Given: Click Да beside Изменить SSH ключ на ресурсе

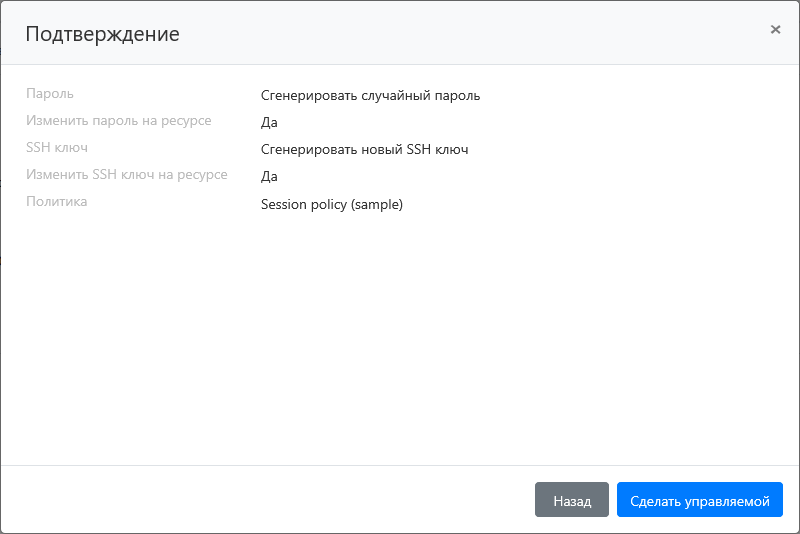Looking at the screenshot, I should click(x=269, y=177).
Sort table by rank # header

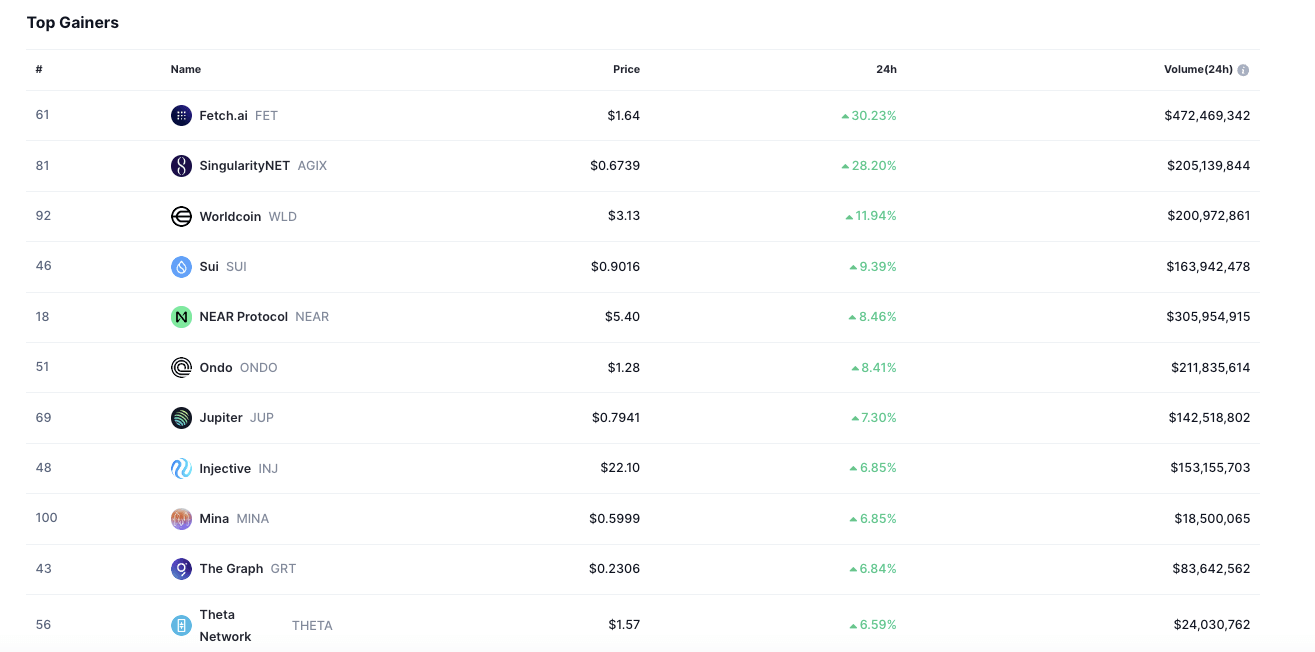[39, 70]
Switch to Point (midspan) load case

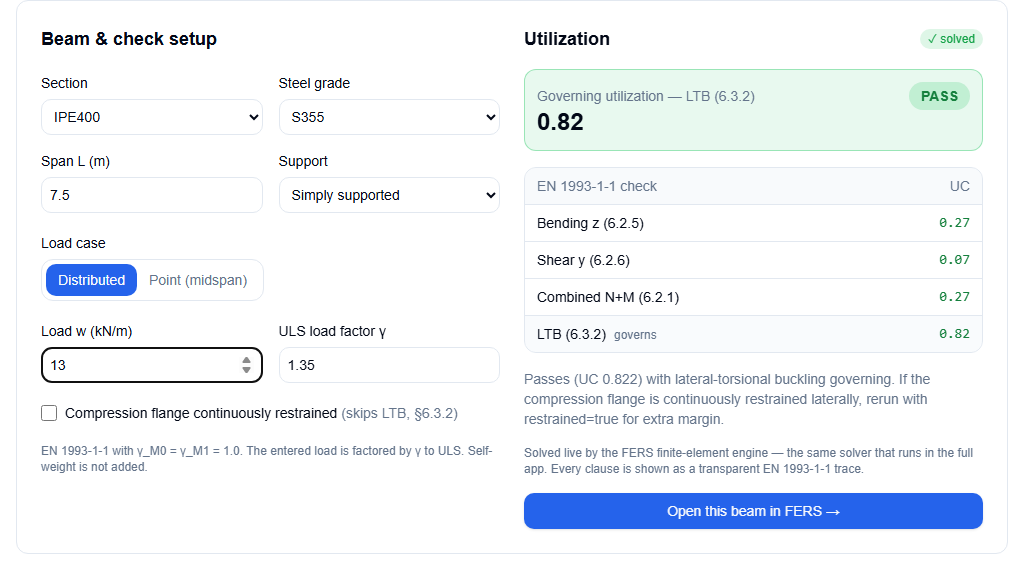point(198,280)
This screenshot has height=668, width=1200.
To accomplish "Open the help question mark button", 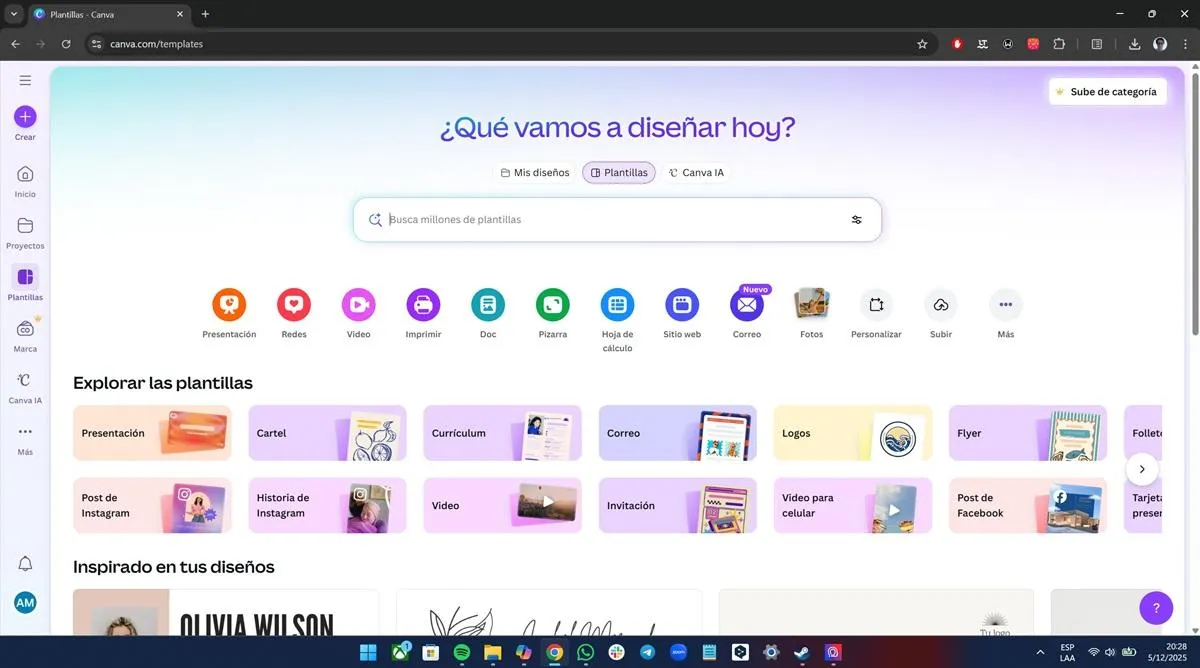I will [1156, 607].
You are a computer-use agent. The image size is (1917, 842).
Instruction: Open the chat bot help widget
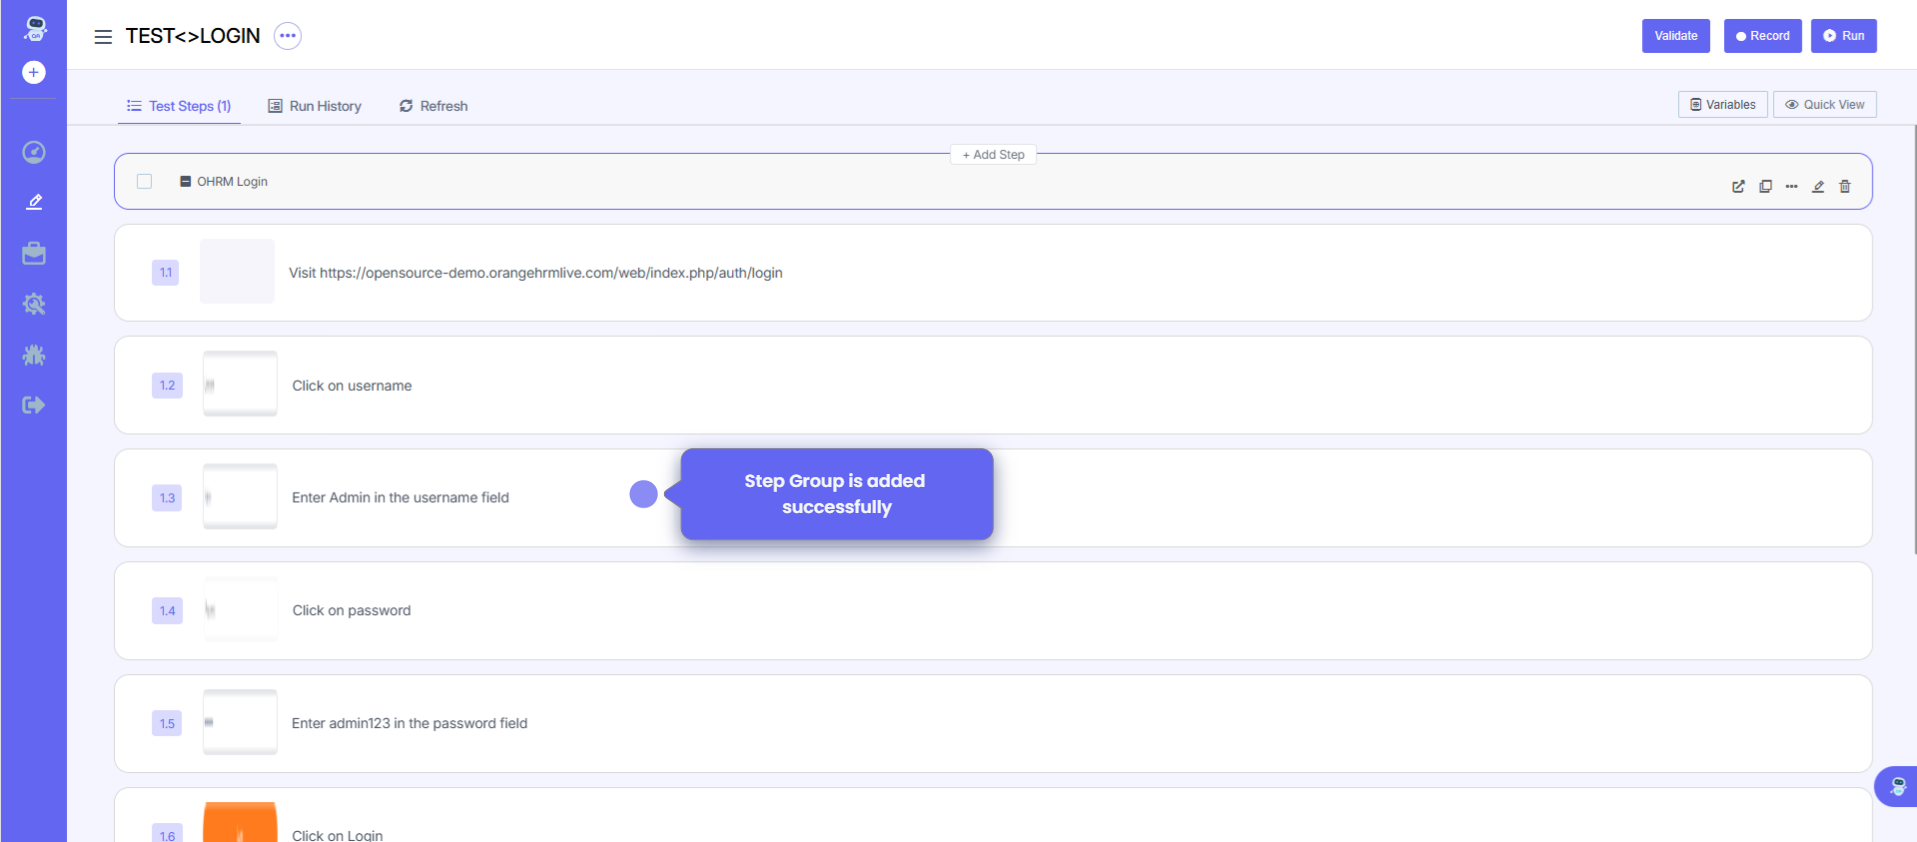[1897, 787]
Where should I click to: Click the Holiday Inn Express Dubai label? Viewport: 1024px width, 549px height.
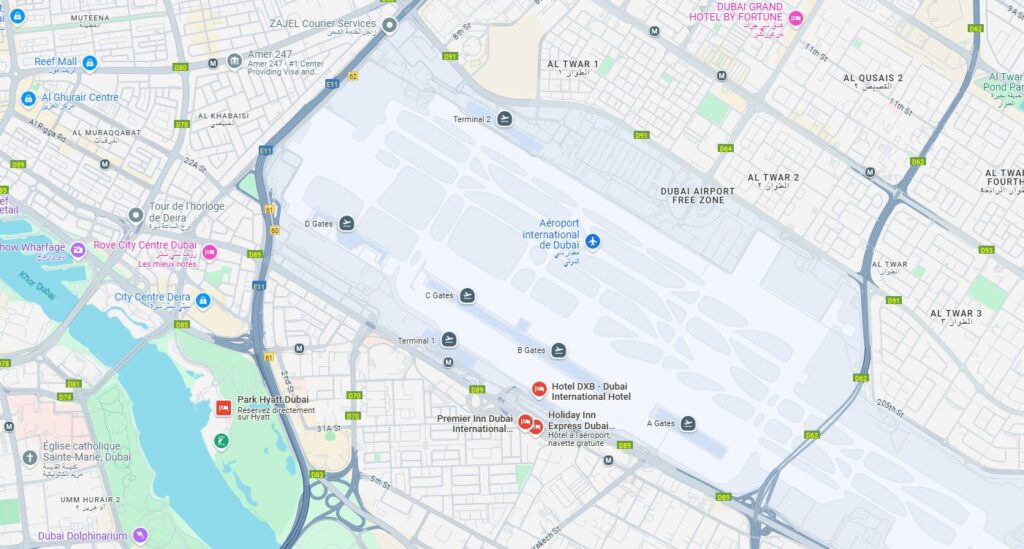[x=581, y=420]
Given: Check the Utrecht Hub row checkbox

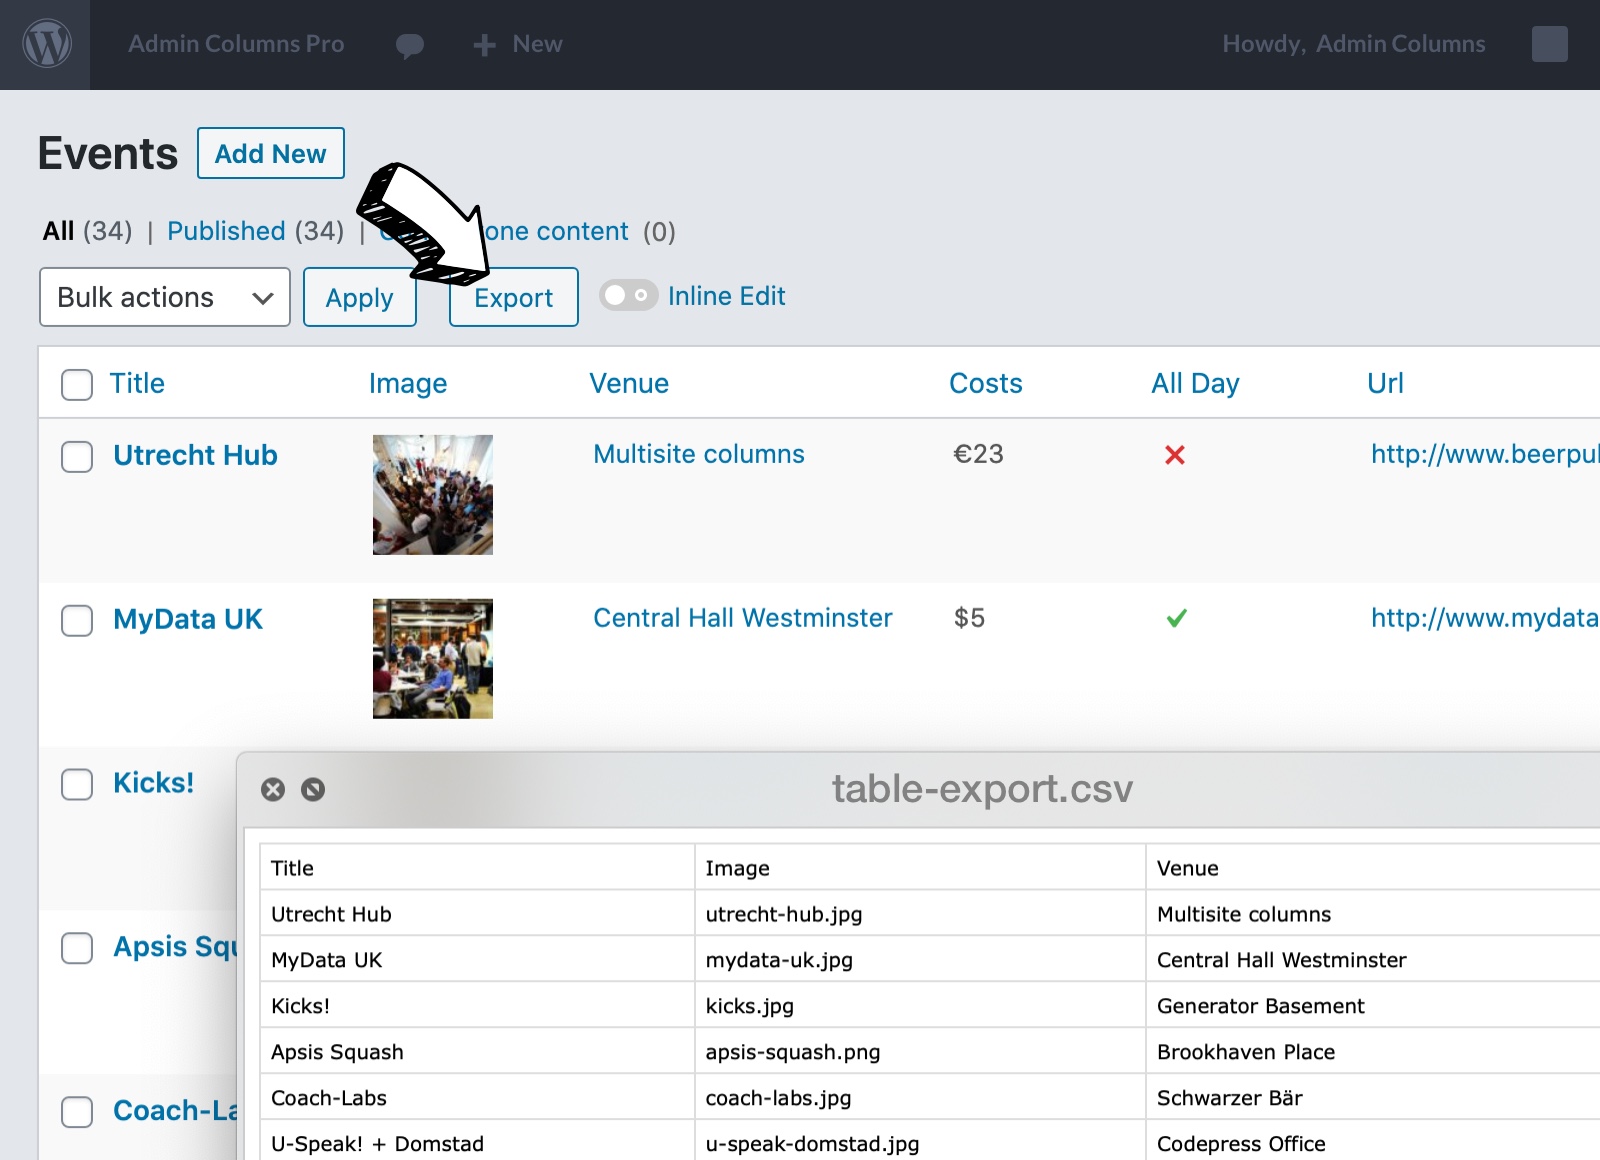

++++++

*TASK DETAILS*. Only the lines from the one with "Where should I" through the end of the listing should be transcribed, exactly and without pictures.

*FINAL ANSWER*.
Where should I click to: Click the Holiday Inn Express Dubai label? Viewport: 1024px width, 549px height.
[x=581, y=420]
Given: Check the Utrecht Hub row checkbox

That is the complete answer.